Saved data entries
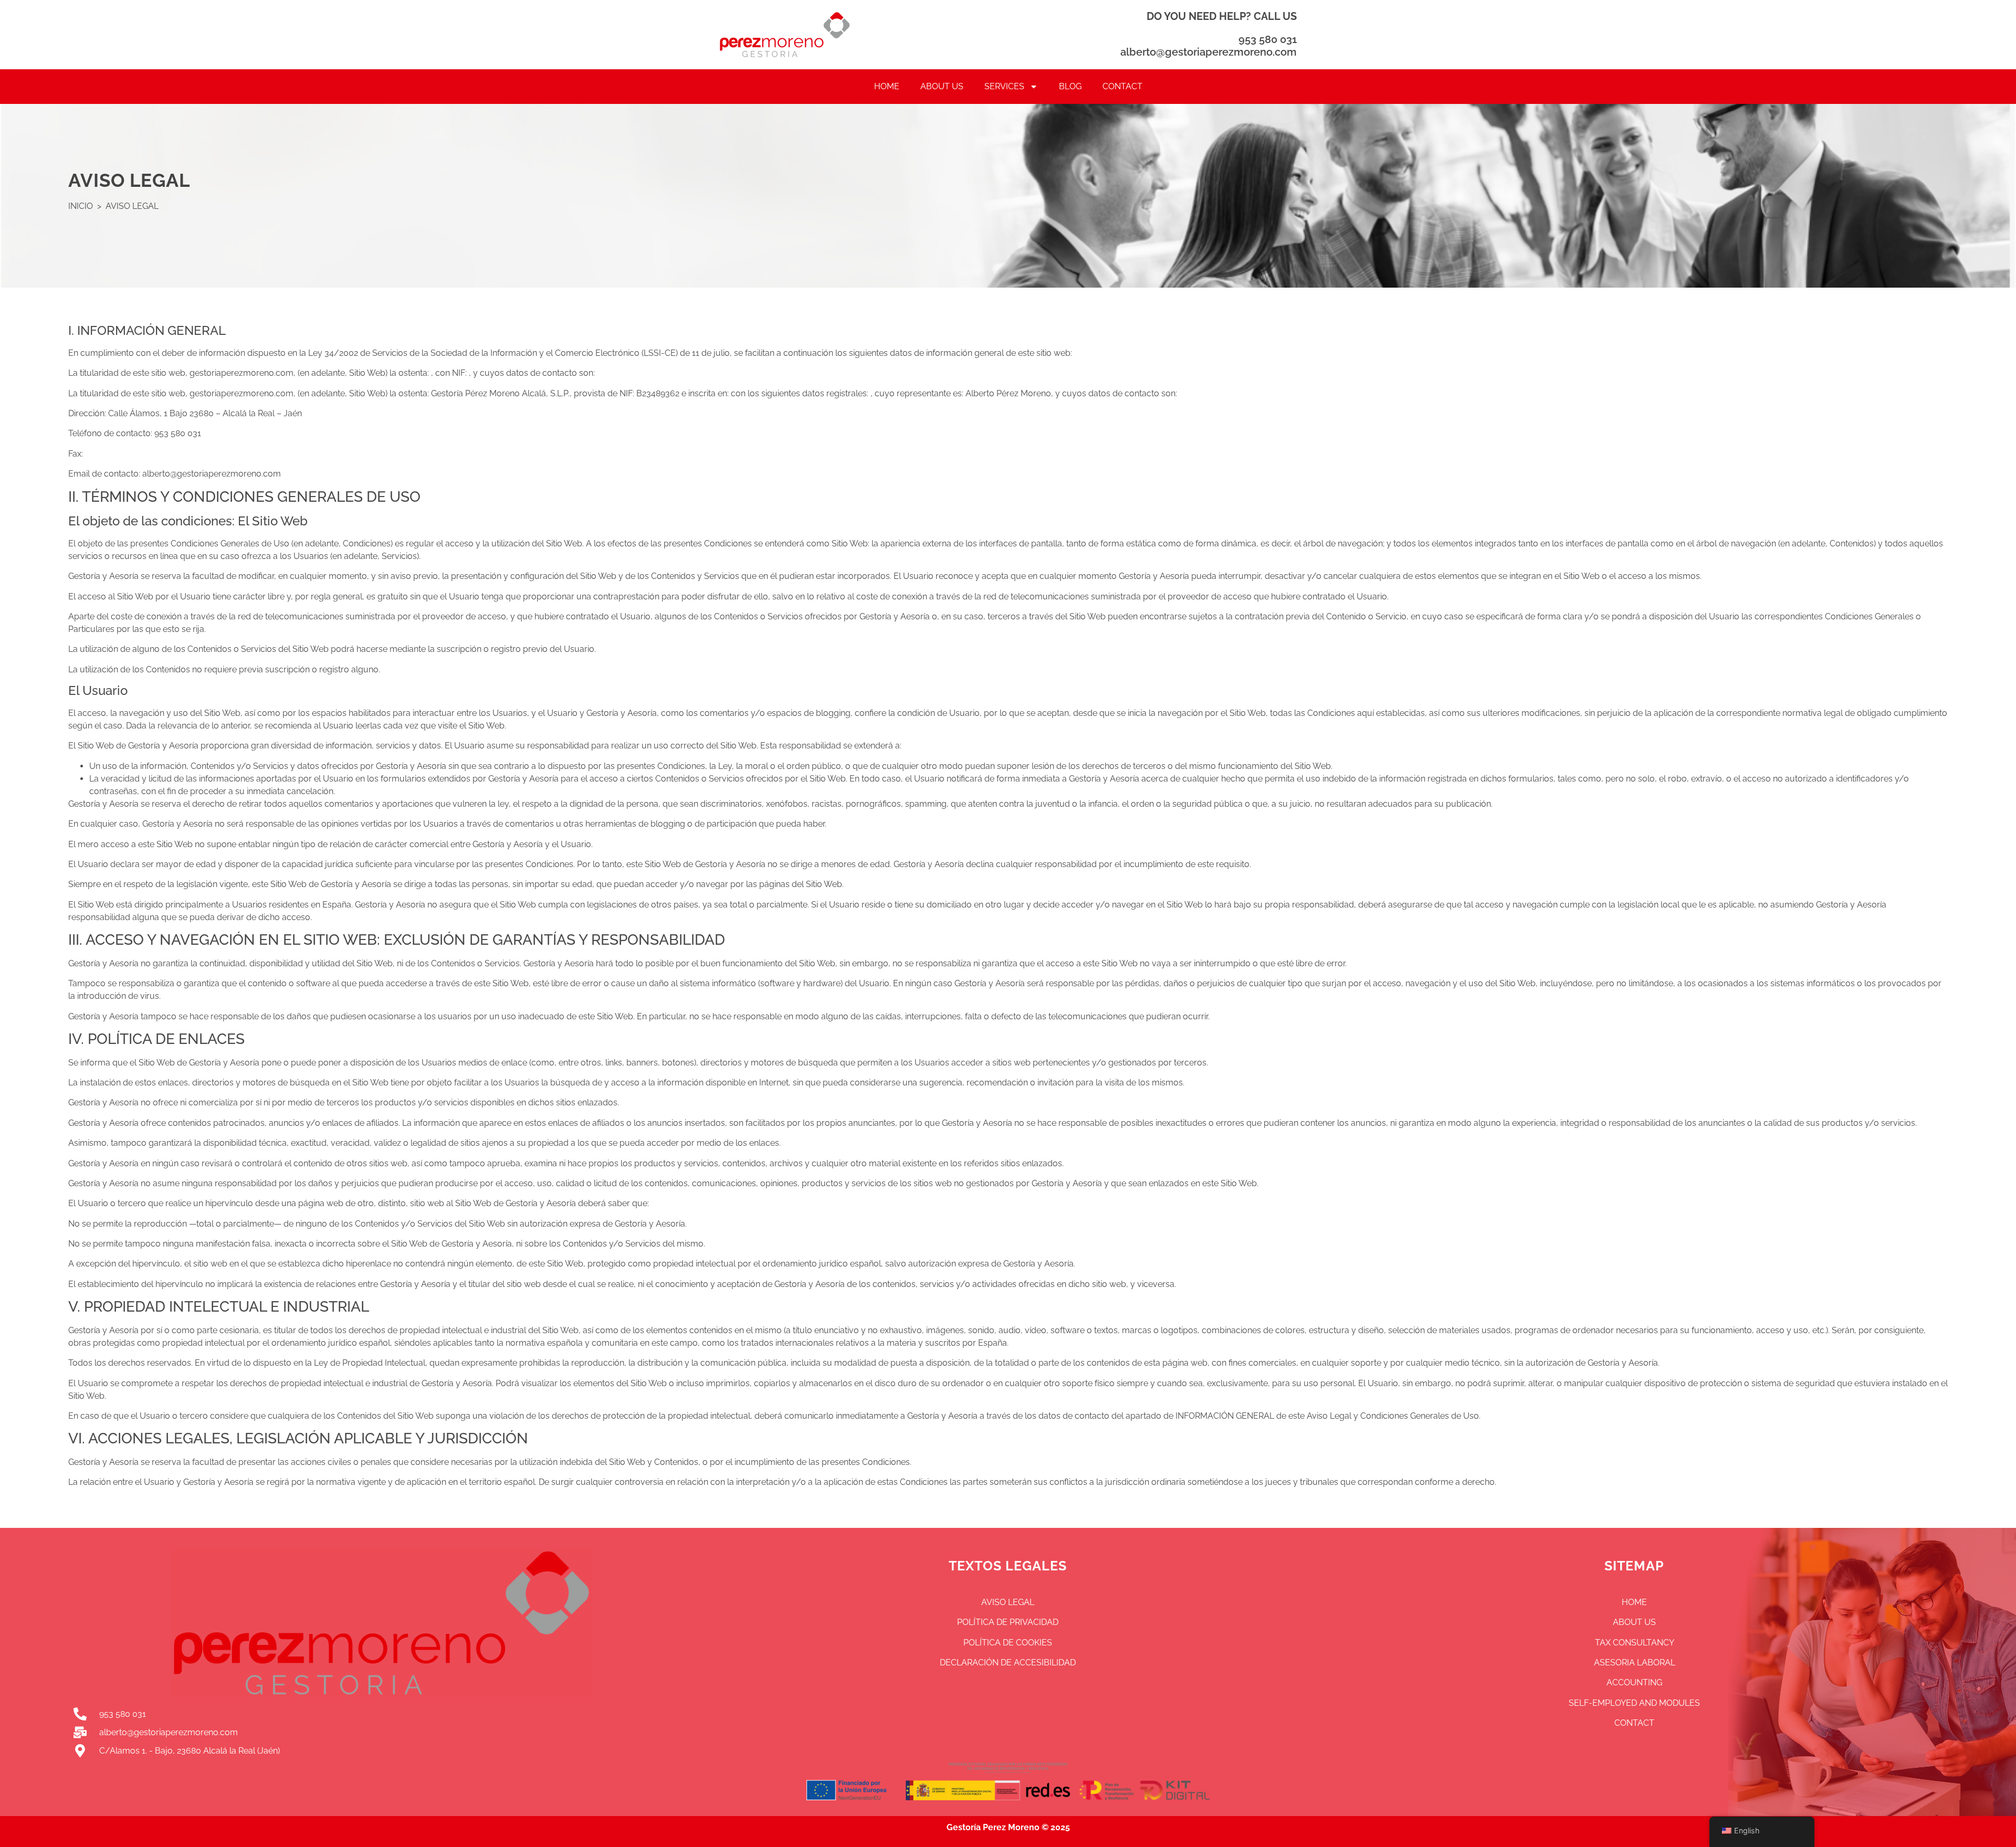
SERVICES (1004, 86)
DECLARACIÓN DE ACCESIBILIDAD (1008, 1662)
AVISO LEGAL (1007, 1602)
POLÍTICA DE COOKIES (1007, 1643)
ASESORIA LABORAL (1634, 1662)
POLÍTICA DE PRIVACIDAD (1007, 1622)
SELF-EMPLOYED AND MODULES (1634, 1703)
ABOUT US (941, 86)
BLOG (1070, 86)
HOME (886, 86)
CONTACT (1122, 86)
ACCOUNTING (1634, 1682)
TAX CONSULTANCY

## DIRECTIONS FOR THIS TASK
Transcribe nothing except the lines from the one with "DECLARACIÓN DE ACCESIBILIDAD (1008, 1662)" through the end of the data above, each exactly as it appears.

## ANSWER FOR THIS EXERCISE
DECLARACIÓN DE ACCESIBILIDAD (1008, 1662)
AVISO LEGAL (1007, 1602)
POLÍTICA DE COOKIES (1007, 1643)
ASESORIA LABORAL (1634, 1662)
POLÍTICA DE PRIVACIDAD (1007, 1622)
SELF-EMPLOYED AND MODULES (1634, 1703)
ABOUT US (941, 86)
BLOG (1070, 86)
HOME (886, 86)
CONTACT (1122, 86)
ACCOUNTING (1634, 1682)
TAX CONSULTANCY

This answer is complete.